Rebecca Ray: Financial stability must be built on sustainability, and sustainability must be based on human wellbeing. China has developed its position on biodiversity and indigenous lands. Small is beautiful is the new slogan, which is a big pivot for chinese lending.
The environmental and social risks of Chinese financing were significant, but China has pivoted toward smaller more targeted interventions, so the WB and other MDBs don’t need to lower standards to compete with China.
The China Development Bank and the Import/Export Bank of China have lent about $ 0.5 trillion since 2008, that’s 80 percent of WB lending over that timeframe. Many loan recipients used Chinese loans to fossil fuel investment, but now we haven’t seen that sort of investment for about five years.
Countries choosing Chinese as well as World Bank (WB) funding. Funding is used for different projects: the WB’s in health and education and China’s more for infrastructure and industry. So they have tracked the environmental impact and risks of Chinese projects. 736 projects in this period. 25 percent of threatened species globally are within 1km of Chinese development projects; 33 per cent are within 25 km. These projects have a direct impact over 100,000 km2; this is huge. Chinese funding is riskier than WB finance, and Chinese lending associated within higher risk even in the same sector as the WB. In almost every sector China’s lending has significantly higher risks.
There have been three phases of Chinese investment:
- Belt and road 2013-17
- Then 2018- now
In the last phase, China began targeting smaller and smaller projects in terms of cost, length and size. Critical habitats cover about 1/3 of the world’s land, and China’s projects went to critical habitats. China uses a country systems’ approach, deferring to countries in terms of environmental standards. This fall in Chinese investment’s ecological impact happened because China recognised that this affected the success of its projects.

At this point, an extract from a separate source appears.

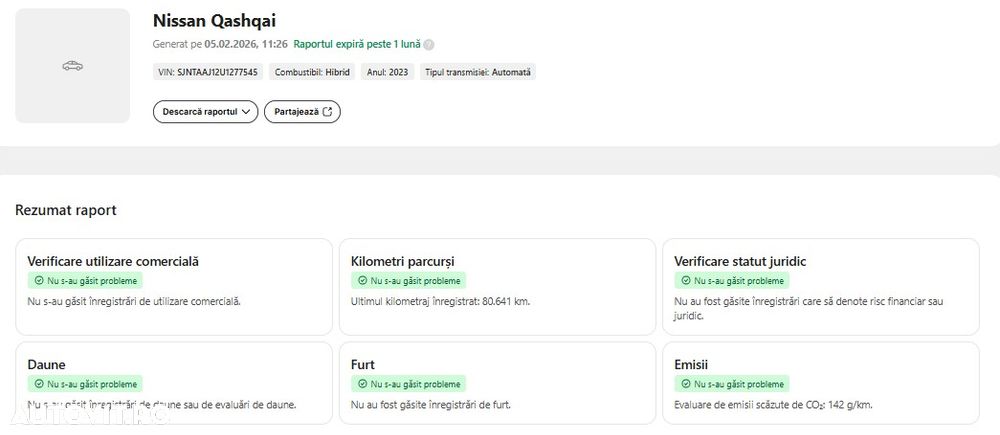Screen dimensions: 1000x435
Task: Click check icon in Furt status badge
Action: (362, 384)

There have been many statements on the guidance on projects. The Chinese approach is a lifecycle approach. China has said that banks need to adopt grievance mechanisms. There has been a slow but sure shift in the Chinese approach. China is learning. It’s embarking on an ambitious process, trying to develop its environmental footprint. Country systems alone are not enough to protect ecosystems, biodiversity, and local communities from risks. China learned that the hands off approach wasn’t enough. So this is a lesson for the WB going forward…
Ladd : EIB has a list of excluded activities, activities that involve conversion of natural forests or environmental destruction is a no go area. Some national legislation isn’t as clear, so local realities should be examined, and local communities should be included.
Galina: Banks are behind in their policies, they are out of date and don’t reflect current understandings and the centrality of indigenous communities. Roads don’t damage the environments much as the ancillary human activities they enable. Highways requested by indigenous communities should be prioritised, but highways they don’t request are another matter. The interests and perspectives of communities involved in projects is needed, and they should be frontloaded.
Brazil advanced, then halted, then advanced indigenous interests, depending on politics. We need more comprehensive protection, not dependent just on political whims. In China, there was a false dichotomy between sustainability and development (ie. build to alleviate poverty), but that understanding has evolved in China. Now they understand these issues must be considered up front or economic growth won’t materialise, this is a technocratic approach far removed from humanism but still an improvement. There has been a shift to now understanding that building can bring poverty.
China learned through failed projects that others didn’t want these megaprojects, it was a painful learning process.
Sustainability and community concerns should be at the heart of development and development finance.
Katharine : We aren’t saying no development, but we are saying there should only be sustainable, environment and community friendly projects. A bank must understand what it really means to finance a project.